● **Problem**:
Continue the news article below about the Gallup poll on Americans' fear of bankruptcy from a major health event, starting after its last sentence.

● **Source document**:
Vicki Ibarra opens a late medical bill for her son at her home on Saturday, February 2, 2019 in Fresno, California. (Photo: Jabin Botsford/The Washington Post via Getty Images)

New Poll: Half in US Fear Bankruptcy From Major Health Event

"During a pandemic, this should ring some alarm bells."

Andrea Germanos

As millions across the nation lose their employer-tied healthcare coverage amid the Covid-19 pandemic and economic crash, a Gallup poll released Tuesday shows Americans are increasingly concerned a major health event could lead to bankruptcy.

According to the survey of 1,007 people conducted July 1-24, 50% of respondents are concerned or extremely concerned about such a possibility—a five-point increase from the 45% measured last year.

The concern was expressed nearly equally among women (51%) and men (49%). Concern among men jumped 7 percentage points compared to the January-February 2019 survey, while concern among women increased four points.

● **Stored data**:
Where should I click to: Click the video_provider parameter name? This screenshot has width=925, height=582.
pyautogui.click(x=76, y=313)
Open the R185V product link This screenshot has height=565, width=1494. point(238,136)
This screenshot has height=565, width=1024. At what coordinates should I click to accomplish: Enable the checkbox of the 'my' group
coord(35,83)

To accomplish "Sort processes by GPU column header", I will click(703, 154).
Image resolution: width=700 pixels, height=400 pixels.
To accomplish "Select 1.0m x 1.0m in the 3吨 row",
==
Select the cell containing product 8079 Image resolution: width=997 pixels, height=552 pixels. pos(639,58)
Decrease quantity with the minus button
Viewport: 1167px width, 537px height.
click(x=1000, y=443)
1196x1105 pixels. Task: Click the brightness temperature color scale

● **Exercise answer**:
Among non-whites, concern about a health event-driven bankruptcy spiked 12%, surging from 52% to 64% in the new poll.

A similar uptick was seen in adults aged 29 and younger, increasing from 43% to 55%. For those aged 30-49, concern went up 9 points, going from 46% to 55%.

Gallup's poll also revealed that 15% of adults said someone in their household currently is saddled with medical debt they don't expect to pay off in the next 12 months. And the burden is overwhelmingly likely to be felt by those in lower income brackets. Twenty-eight percent of those in households making less than $40,000 annually said they had that long term medical debt compared to just 6% of those making more than $100,000.

If faced with a $500 medical bill, 26% of those surveyed said they would need to borrow money to pay it. Such a scenario, Gallup noted, "is likely to feed into a cycle of accumulating medical debt that cannot be readily repaid."

The findings come as the coronavirus crisis continues to spotlight the inequities of the U.S. healthcare system. A national analysis out last month from the Economic Policy Institute, for example, estimated that roughly 12 million people have lost access to employer-sponsored healthcare coverage since February.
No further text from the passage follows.